桜が咲く頃に、私は
空が行くように促すけど、誤解って何?


「無理だよ! 私と空がキスしてるの見たんだよ!? それで誤解って言ったって、そんなの信じるバカはいないよ! キスしないと死んでしまうなんて、誰が信じるの!? 私のせいだ……やっぱり、家でするべきだったんだよ」


「悪い。俺の……せいだな」


数字が減って「96」になった空が、申し訳なさそうに呟いた。


でも、私は首を横に振って。


「私がバカだったんだよ。毎日あんたとキスしなきゃならないのにさ。仕方ないことだって言い訳しながら、毎日広瀬の気持ちを裏切ってたんだよね。
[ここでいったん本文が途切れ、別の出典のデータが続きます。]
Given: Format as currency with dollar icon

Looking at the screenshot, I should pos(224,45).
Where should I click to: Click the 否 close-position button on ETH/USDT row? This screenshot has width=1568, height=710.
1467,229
私は……もっと早くに広瀬と別れるべきだったのに! でも好きになってさ、どんどん離れられなくなったんだよ!」


自業自得……天罰。


どれだけ罵声を浴びせられても仕方ないことを、私はしていたとわかってる。


信じてもらえなくても、私が死んだあの日の翌日にでも、全てを話せば良かったのかもしれない。


それで離れて行くなら……それで良かったんだ。


これほど傷付くことはなかったと思うし、私もこんなに泣くことはなかった。


今までに流したことがないくらい、ボロボロと頬を伝って落ちる涙。


早く謝って事情を説明しないとという想いと、私は死ぬんだからこのまま別れた方が良いという想いがせめぎ合って……どうすればいいかわからなくて泣いていたんだ。